• [TASK DIRECTIONS]: Copy every line below. Do not alter any of them.

____________

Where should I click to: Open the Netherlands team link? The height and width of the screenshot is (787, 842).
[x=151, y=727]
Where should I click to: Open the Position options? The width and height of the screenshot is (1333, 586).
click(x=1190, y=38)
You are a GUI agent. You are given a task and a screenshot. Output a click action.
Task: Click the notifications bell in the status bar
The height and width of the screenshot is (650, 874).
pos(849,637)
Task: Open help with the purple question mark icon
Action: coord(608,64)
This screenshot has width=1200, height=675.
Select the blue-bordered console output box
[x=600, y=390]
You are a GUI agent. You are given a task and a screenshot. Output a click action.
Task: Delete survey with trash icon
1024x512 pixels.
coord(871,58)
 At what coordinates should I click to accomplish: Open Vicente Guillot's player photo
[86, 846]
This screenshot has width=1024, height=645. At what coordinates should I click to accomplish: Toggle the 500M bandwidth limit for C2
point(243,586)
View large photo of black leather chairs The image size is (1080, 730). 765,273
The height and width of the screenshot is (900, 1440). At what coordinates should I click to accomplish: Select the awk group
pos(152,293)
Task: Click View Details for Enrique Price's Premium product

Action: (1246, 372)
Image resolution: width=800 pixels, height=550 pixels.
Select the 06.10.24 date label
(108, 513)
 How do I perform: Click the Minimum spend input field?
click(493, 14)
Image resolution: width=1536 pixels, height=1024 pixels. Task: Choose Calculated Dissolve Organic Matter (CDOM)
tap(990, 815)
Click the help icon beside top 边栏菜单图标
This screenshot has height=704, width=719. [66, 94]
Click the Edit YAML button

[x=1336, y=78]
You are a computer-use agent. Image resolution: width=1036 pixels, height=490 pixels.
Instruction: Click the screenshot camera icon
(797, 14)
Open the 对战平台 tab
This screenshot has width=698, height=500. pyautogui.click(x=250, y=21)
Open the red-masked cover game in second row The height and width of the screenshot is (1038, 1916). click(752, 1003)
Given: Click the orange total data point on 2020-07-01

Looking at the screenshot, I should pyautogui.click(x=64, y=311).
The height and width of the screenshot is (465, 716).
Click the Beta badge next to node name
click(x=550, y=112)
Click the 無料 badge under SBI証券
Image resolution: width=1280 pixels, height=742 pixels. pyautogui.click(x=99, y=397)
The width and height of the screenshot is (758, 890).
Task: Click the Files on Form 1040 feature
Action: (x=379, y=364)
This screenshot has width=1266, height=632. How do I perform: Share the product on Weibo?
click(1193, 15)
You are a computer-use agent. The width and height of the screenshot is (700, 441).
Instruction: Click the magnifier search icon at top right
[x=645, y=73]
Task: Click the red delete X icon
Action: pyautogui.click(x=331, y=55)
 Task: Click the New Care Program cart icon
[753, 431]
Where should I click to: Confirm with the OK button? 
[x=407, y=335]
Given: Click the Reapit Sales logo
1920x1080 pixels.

____________

• [YOUR RESPONSE]:
Where should I click to: Open the Netherlands team link? The height and width of the screenshot is (787, 842).
[x=151, y=727]
Where should I click to: Open the Position options? The width and height of the screenshot is (1333, 586).
click(x=1190, y=38)
You are a GUI agent. You are given a task and a screenshot. Output a click action.
Task: Click the notifications bell in the status bar
The height and width of the screenshot is (650, 874).
pos(849,637)
Task: Open help with the purple question mark icon
Action: coord(608,64)
This screenshot has width=1200, height=675.
Select the blue-bordered console output box
[x=600, y=390]
You are a GUI agent. You are given a task and a screenshot. Output a click action.
Task: Delete survey with trash icon
1024x512 pixels.
coord(871,58)
 At what coordinates should I click to accomplish: Open Vicente Guillot's player photo
[86, 846]
This screenshot has width=1024, height=645. At what coordinates should I click to accomplish: Toggle the 500M bandwidth limit for C2
point(243,586)
View large photo of black leather chairs The image size is (1080, 730). 765,273
The height and width of the screenshot is (900, 1440). At what coordinates should I click to accomplish: Select the awk group
pos(152,293)
Task: Click View Details for Enrique Price's Premium product

Action: (1246, 372)
Image resolution: width=800 pixels, height=550 pixels.
Select the 06.10.24 date label
(108, 513)
 How do I perform: Click the Minimum spend input field?
click(493, 14)
Image resolution: width=1536 pixels, height=1024 pixels. Task: Choose Calculated Dissolve Organic Matter (CDOM)
tap(990, 815)
Click the help icon beside top 边栏菜单图标
This screenshot has height=704, width=719. [66, 94]
Click the Edit YAML button

[x=1336, y=78]
You are a computer-use agent. Image resolution: width=1036 pixels, height=490 pixels.
Instruction: Click the screenshot camera icon
(797, 14)
Open the 对战平台 tab
This screenshot has width=698, height=500. pyautogui.click(x=250, y=21)
Open the red-masked cover game in second row The height and width of the screenshot is (1038, 1916). click(752, 1003)
Given: Click the orange total data point on 2020-07-01

Looking at the screenshot, I should pyautogui.click(x=64, y=311).
The height and width of the screenshot is (465, 716).
Click the Beta badge next to node name
click(x=550, y=112)
Click the 無料 badge under SBI証券
Image resolution: width=1280 pixels, height=742 pixels. pyautogui.click(x=99, y=397)
The width and height of the screenshot is (758, 890).
Task: Click the Files on Form 1040 feature
Action: (x=379, y=364)
This screenshot has width=1266, height=632. How do I perform: Share the product on Weibo?
click(1193, 15)
You are a computer-use agent. The width and height of the screenshot is (700, 441).
Instruction: Click the magnifier search icon at top right
[x=645, y=73]
Task: Click the red delete X icon
Action: pyautogui.click(x=331, y=55)
 Task: Click the New Care Program cart icon
[753, 431]
Where should I click to: Confirm with the OK button? 
[x=407, y=335]
Given: Click the Reapit Sales logo
1920x1080 pixels.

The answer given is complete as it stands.